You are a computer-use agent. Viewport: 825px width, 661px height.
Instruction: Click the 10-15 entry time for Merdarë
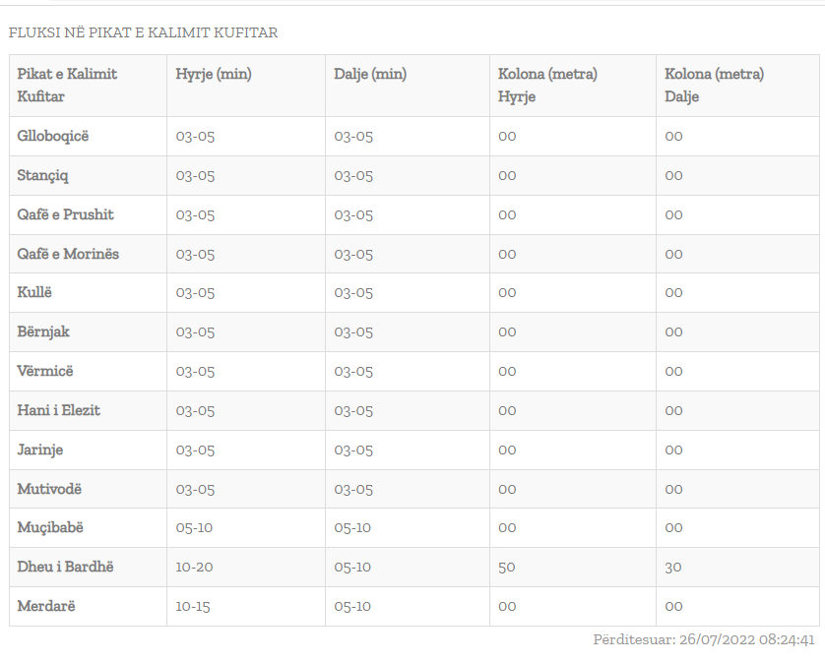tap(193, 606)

* * *

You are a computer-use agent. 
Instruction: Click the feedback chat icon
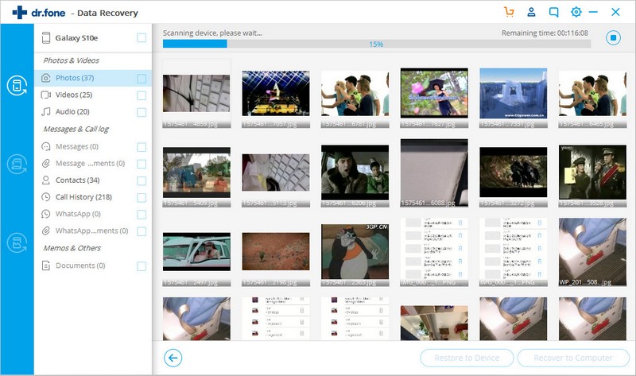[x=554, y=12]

==

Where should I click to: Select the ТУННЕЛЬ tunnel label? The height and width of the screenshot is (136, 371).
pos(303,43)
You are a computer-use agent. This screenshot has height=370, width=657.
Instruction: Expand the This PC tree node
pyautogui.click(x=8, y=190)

__Assigned task__
For the word "computer", state how many lines of the entries contain it, with nothing else.

__Exercise output__
3